Whole genome and transcriptome analysis of pancreatic acinar cell carcinoma elucidates mechanisms of homologous recombination deficiency and unravels novel relevant fusion events.

Pancreatic acinar cell carcinoma (PACC) is a rare pancreatic tumor with a heterogeneous clinical course and, except for radical surgery, limited treatment options. We present a comprehensive study encompassing whole-genome and RNA sequencing of 7 tumor samples from 3 metastatic PACC patients to further delineate its genomic landscape and potential therapeutic implications.

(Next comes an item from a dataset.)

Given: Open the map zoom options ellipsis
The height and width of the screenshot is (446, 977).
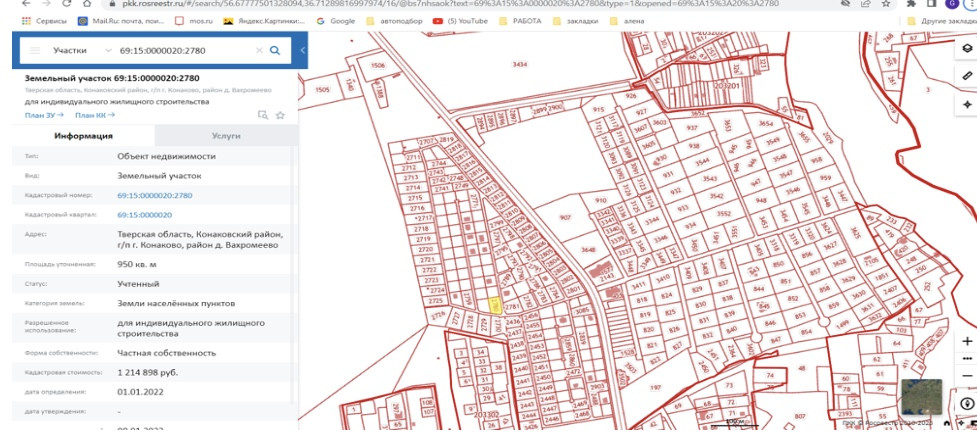Looking at the screenshot, I should coord(966,358).
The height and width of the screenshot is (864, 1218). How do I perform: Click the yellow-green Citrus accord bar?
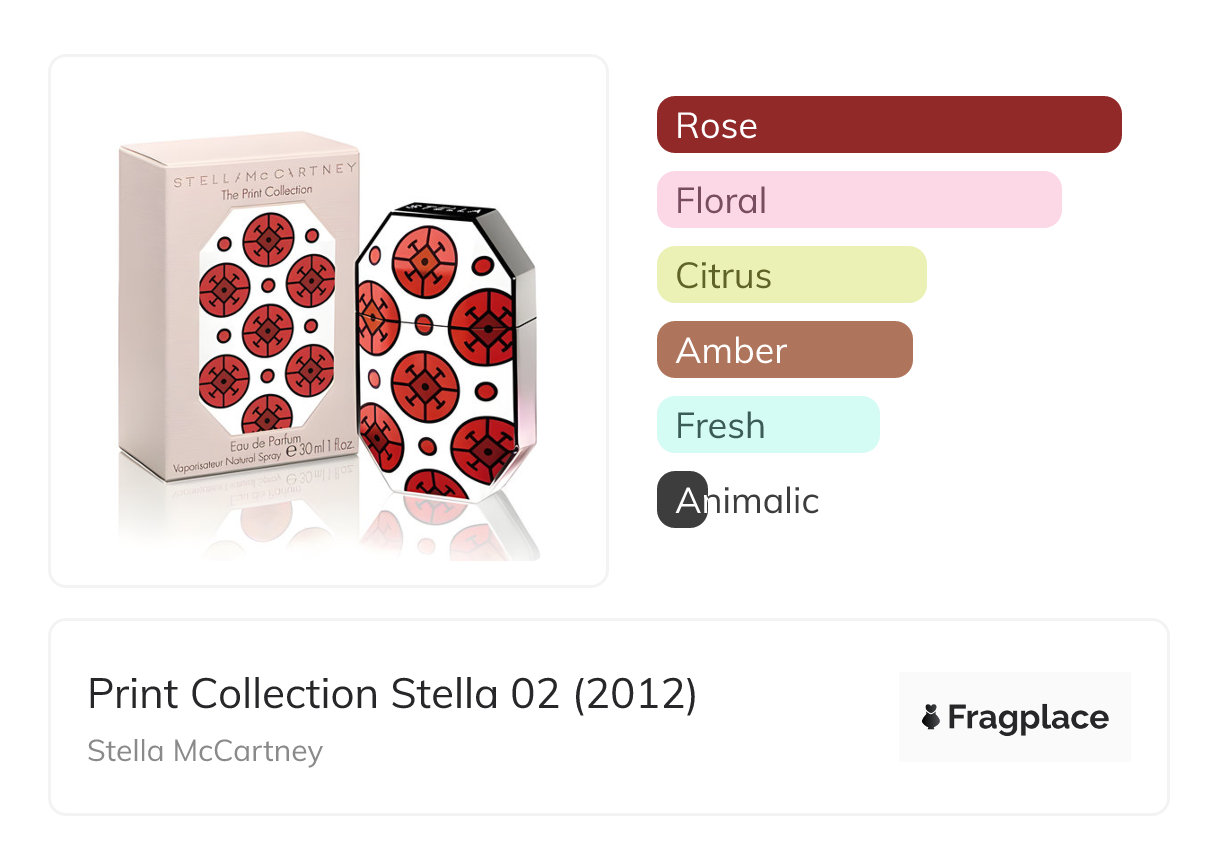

Our findings reveal distinct signatures of homologous recombination deficiency (HRD) in patients harboring pathogenic germline BRCA1/2 and FANCL mutations, demonstrating favorable responses to poly (ADP-ribose) polymerase 1 (PARP) inhibitors with prolonged disease-free intervals. Additionally, we first describe structural variants in PACC, including BRCA1::TRIM47 fusion and another variant impacting FANCC, both events related to HRD, and we also identify alterations in the mitogen-activated protein kinase (MAPK) pathway, including RAF1 duplication as well as novel BRAF::SORBS2 and MAP7D2::SND1 gene fusions, offering potential targets for therapy. Our study underscores the importance of genome and transcriptome-wide profiling of PACC, to help guide personalized treatment strategies to improve patient outcomes.